Autrement dit, quand on dit que "tout Martini Vodka a une olive", l'olive dont il est question ici ne peut qu'être abstraite. La référence de cette phrase ne peut qu'être abstraite. Il faut une AUTRE idée qui y ajoute que dans la réalité, il s'agit à chaque fois d'une autre olive, qu'il n'y a pas d'élément cmmun, pour introduire du singulier. Mais quelque part cela ne fait que déplacer le problème. Car à partir de ce moment-là, on peut se demander ce qui permet d'appeler toutes ces olives des olives, et non pas des cerises. Alors on peut dire qu'il s'agit de nouveau d'une abstraction, qu'on ne regarde que ce que chaque olive singulière a en commun avec d'autres olives. Mais justement, qu'est-ce qu'elle a en commun, si toute chose est absolument singulière?
C'est ce qui me donne l'impression que finalement, ton interprétation est plus proche de la notion universelle telle qu'on la pense d'habitude: que quelque part, malgré tout, il y aurait du commun DANS les choses mêmes. Car finalement, on peut bel et bien dire que dans chaque verre il y a une olive. On ne va pas utiliser un autre mot pour chaque olive. C'est quelque part ce que tu dis quand tu dis que la notion universelle réfère à la caractéristique commune-et-néanmoins-singulière dans les choses singulières. Pour moi c'est encore introduire du commun là où il ne peut y avoir que du singulier. C'est pourquoi aussi je ne suis pas d'accord avec toi quand tu dis que:
Durtal a écrit :Ton problème : Spinoza ne peut pas vouloir dire que l’affirmation est la propriété commune à toutes les volontés, car une propriété commune n’enveloppe l’essence d’aucune chose singulière, comme nous l’apprend E2P38.
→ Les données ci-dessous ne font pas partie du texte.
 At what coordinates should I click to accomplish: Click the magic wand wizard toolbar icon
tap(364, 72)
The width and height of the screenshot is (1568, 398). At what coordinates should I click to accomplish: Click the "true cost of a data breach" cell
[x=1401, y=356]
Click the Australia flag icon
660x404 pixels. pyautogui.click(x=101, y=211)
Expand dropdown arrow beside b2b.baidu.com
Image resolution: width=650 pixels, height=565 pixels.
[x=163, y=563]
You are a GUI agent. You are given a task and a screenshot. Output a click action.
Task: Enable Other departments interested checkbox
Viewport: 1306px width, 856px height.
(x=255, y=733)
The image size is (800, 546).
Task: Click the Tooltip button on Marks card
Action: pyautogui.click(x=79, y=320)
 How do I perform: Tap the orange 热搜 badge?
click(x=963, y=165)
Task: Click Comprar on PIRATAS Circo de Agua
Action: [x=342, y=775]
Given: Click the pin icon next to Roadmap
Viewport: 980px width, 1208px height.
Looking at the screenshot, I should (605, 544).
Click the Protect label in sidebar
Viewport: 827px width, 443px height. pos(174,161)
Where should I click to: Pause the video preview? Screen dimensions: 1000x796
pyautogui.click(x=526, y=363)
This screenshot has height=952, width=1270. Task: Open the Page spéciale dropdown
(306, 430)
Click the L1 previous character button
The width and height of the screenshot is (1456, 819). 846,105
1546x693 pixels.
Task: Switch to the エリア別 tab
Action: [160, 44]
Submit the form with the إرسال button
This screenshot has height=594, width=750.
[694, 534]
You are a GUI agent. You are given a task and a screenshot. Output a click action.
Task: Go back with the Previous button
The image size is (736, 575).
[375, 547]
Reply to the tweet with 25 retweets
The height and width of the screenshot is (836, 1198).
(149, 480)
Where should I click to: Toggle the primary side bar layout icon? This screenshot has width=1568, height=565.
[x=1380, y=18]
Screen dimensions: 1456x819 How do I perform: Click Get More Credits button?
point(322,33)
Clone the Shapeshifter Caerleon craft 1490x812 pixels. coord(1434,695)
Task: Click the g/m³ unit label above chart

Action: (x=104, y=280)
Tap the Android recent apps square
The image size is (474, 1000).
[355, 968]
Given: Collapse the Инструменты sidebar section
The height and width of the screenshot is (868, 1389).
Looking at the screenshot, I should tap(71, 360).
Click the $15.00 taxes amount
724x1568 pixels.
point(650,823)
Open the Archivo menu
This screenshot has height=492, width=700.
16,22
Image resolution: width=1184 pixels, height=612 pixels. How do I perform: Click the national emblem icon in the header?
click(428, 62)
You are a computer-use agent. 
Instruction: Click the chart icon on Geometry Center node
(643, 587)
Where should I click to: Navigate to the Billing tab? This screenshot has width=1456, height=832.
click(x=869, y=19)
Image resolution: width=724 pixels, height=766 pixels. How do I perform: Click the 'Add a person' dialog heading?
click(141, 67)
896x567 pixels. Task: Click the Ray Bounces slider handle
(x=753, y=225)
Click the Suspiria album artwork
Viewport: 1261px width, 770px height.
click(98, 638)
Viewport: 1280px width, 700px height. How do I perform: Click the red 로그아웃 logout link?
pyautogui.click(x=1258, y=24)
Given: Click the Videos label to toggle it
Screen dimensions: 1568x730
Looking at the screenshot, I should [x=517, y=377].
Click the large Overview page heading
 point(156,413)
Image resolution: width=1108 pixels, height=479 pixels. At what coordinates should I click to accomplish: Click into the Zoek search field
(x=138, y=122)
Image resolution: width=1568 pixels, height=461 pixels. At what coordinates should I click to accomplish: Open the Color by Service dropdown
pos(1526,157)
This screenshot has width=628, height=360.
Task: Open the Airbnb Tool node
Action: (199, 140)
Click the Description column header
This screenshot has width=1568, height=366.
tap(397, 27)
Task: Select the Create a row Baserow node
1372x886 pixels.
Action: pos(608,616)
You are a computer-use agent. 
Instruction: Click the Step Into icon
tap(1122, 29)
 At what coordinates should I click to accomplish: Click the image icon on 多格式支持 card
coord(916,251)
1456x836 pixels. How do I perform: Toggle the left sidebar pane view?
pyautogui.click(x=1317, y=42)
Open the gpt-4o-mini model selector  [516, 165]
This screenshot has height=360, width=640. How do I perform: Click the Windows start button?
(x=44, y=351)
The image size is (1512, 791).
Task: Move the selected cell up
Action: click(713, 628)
à mon sens, le problème est proche de ce que tu viens de dire ici, ne fût-ce que pour moi, l'E2P38 dit que c'est plutôt l'essence qui n'enveloppe aucune propriété commune, et non pas l'inverse. C'est parce que l'essence n'enveloppe RIEN de commun, qu'elle ne peut pas envelopper une propriété commune-mais-néanmoins-singulière. Pour moi, tu mets donc trop de commun dans le singulier, ce qu'on fait d'habitude, au sens où travailler avec des essences singulières n'a été fait que très rarement, dans l'histoire de la philosophie, tandis qu'il est beaucoup plus fréquent d'accepter quelque part tout de même que du général rentre dans les choses singulières. C'est pourquoi le nominalisme de Spinoza ne consiste pas seulement à dire qu'il n'y a que des choses singulières et pas d'entités universelles. C'est un véritabel terminisme à la Ockham (
mutatis mutandis), où les choses n'ont dans la réalité plus rien en commun du tout, au niveau de leur essence.
Pour résumer: à mon avis un nominalisme qui travaille avec des essences singulières est différent d'un nominalisme qui reconnaît la réalité de la généralité mais qui y ajoute que dans le réel il n'y a que des choses singulières, qui sont des "déclinaisons" particulières de cette généralité, généralité qui quant à elle n'existe que dans les choses singulières et nulle part ailleurs. A mes yeux, vous projettez le nominalisme "habituel" (défini tel que je viens de le faire) dans le nominalisme spinoziste, qui parce qu'il est un terminisme est une forme très particulière de nominalisme.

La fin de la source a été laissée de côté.